EXERCISE DESCRIPTION ▸ Copy every line of the records below that holds the word "checkbox".

EXTRACTED DATA ▸
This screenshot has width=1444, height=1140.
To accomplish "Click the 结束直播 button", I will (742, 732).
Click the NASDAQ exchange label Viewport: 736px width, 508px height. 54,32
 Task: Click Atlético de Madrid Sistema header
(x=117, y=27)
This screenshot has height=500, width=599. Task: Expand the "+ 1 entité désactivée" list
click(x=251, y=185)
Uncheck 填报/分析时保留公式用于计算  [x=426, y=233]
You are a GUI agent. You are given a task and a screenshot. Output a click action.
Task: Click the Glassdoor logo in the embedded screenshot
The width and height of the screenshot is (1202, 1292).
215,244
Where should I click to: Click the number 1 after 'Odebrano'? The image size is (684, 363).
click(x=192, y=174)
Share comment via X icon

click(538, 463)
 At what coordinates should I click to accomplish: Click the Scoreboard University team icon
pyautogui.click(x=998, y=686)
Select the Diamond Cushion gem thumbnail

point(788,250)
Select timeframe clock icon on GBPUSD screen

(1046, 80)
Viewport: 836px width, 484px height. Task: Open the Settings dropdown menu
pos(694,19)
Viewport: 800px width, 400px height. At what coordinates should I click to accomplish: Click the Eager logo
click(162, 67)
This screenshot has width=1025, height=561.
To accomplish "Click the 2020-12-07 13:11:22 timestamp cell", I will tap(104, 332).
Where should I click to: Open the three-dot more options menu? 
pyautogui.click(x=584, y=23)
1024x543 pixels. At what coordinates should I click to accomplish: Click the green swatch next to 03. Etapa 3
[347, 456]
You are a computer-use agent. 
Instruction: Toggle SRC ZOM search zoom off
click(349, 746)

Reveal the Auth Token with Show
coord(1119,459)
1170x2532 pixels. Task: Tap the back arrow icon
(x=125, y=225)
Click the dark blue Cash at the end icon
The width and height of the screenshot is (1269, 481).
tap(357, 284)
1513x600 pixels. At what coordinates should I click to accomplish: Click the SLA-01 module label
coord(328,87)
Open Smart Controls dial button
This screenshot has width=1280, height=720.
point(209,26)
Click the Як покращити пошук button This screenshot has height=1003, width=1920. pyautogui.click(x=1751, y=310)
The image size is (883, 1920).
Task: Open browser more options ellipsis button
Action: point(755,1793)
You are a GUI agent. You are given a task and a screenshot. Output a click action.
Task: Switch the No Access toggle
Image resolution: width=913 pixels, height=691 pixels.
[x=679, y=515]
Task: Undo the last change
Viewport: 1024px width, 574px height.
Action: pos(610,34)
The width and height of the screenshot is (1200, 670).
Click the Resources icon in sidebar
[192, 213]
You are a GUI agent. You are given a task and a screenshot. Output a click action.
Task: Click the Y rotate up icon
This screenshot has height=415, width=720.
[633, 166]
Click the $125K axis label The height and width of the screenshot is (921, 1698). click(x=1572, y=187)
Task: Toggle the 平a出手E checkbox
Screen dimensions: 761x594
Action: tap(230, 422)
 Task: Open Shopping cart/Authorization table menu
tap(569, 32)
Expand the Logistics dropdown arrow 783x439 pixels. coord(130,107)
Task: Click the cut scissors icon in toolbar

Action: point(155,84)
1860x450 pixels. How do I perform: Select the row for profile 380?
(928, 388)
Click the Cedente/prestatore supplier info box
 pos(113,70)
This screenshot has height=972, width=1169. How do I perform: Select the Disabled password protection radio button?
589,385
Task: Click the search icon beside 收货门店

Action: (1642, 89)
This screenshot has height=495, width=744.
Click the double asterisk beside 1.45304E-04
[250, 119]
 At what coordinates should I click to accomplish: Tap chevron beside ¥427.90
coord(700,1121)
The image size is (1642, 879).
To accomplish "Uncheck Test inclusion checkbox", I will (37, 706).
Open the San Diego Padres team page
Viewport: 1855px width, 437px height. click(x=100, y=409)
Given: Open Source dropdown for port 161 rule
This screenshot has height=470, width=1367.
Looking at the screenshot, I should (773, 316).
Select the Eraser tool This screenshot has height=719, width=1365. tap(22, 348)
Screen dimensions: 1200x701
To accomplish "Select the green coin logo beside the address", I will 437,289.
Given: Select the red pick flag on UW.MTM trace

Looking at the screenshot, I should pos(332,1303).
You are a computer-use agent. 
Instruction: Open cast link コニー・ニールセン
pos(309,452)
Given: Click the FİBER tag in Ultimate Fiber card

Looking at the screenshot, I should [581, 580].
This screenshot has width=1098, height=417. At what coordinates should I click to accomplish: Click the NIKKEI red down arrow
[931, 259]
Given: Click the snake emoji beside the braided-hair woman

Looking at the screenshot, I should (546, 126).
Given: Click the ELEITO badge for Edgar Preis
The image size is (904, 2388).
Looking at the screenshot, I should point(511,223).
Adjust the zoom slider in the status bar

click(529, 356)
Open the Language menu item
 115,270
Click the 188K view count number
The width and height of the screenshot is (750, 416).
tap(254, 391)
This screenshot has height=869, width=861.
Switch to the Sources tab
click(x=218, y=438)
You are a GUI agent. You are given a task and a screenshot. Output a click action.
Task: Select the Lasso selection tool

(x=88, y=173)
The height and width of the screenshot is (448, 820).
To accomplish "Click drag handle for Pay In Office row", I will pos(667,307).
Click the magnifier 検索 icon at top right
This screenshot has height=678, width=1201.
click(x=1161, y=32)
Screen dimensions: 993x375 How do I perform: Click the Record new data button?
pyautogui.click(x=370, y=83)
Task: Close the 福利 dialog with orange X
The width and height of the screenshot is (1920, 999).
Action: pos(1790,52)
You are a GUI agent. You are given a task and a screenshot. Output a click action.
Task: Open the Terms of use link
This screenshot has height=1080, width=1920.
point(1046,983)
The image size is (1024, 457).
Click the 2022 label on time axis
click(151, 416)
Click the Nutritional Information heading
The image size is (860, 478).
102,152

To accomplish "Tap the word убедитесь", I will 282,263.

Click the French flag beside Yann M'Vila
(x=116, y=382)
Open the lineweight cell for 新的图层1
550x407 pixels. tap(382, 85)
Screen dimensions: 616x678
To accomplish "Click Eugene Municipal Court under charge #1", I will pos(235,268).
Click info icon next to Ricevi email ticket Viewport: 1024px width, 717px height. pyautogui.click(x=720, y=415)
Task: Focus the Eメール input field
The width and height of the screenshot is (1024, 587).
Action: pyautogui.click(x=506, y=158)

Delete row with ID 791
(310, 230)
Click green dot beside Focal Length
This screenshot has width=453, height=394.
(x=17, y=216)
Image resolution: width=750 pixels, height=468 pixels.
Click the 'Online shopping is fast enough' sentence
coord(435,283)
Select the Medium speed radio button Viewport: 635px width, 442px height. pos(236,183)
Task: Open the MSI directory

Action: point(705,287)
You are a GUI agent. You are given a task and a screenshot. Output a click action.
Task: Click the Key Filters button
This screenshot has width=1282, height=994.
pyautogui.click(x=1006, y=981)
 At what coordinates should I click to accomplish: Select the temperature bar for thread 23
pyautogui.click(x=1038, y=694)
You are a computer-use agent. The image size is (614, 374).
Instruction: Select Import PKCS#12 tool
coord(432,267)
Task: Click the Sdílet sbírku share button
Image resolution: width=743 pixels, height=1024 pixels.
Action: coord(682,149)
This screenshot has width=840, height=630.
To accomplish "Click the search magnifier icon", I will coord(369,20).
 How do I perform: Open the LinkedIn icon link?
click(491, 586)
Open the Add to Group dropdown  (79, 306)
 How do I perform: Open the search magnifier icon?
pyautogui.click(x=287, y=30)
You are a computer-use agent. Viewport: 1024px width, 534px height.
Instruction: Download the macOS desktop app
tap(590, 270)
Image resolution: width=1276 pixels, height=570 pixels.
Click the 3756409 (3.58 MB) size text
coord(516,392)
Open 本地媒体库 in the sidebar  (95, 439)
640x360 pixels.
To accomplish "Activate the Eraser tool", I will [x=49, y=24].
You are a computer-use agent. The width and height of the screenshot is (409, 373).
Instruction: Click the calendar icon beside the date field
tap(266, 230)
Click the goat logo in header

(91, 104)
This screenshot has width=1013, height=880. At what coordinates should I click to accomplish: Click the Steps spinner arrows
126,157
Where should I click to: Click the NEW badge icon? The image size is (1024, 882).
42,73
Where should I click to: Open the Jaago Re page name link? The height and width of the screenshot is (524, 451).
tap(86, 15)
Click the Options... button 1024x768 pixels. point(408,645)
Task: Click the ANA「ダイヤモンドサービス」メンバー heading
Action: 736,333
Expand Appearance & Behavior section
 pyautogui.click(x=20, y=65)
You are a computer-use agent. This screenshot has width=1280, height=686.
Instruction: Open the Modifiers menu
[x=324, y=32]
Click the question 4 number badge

RESPONSE AREA ▸
Task: Toggle the 平a出手E checkbox
To accomplish "Uncheck Test inclusion checkbox", I will (37, 706).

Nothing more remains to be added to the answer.